======== Materials provided ========
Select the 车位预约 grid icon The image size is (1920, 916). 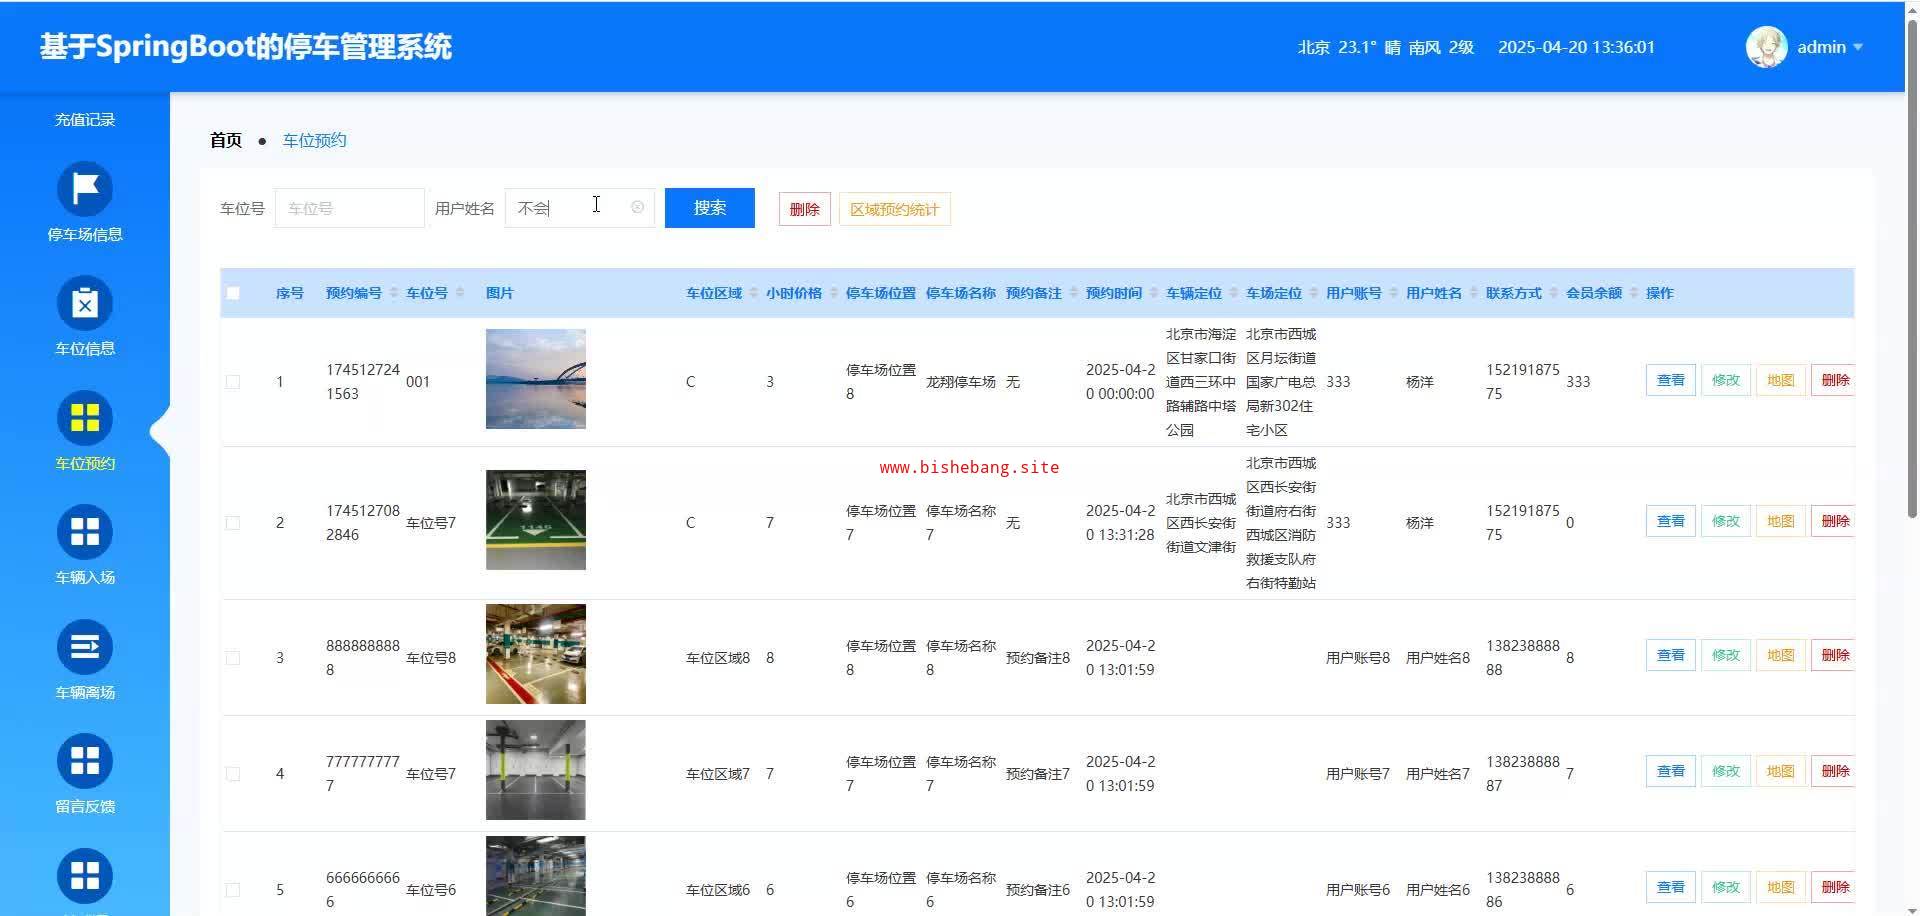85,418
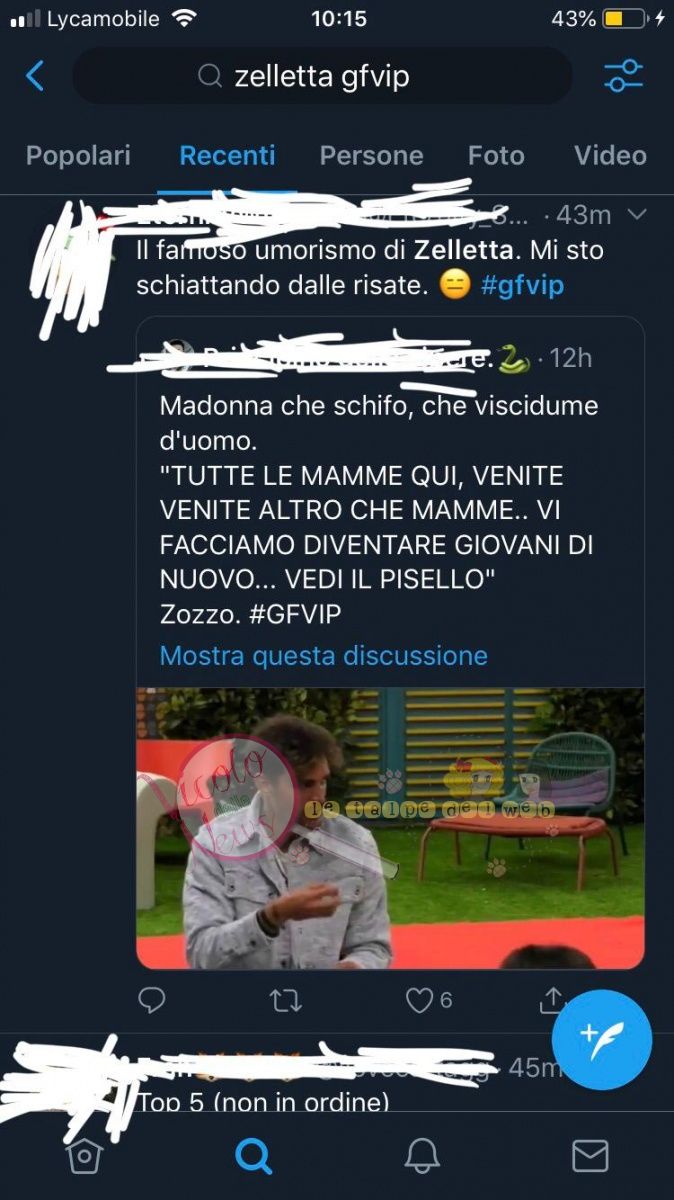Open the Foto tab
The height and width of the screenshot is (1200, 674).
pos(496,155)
========
======== Materials provided ========
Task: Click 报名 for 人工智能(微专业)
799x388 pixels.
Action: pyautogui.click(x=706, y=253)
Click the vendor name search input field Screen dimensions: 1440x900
========
» Problem to solve: Each line above from the one with "799x388 pixels." up to and including the one with "Click the vendor" must be set down exactly, and no line outside that span may appear.

» Exercise solution:
799x388 pixels.
Action: pyautogui.click(x=706, y=253)
Click the vendor name search input field Screen dimensions: 1440x900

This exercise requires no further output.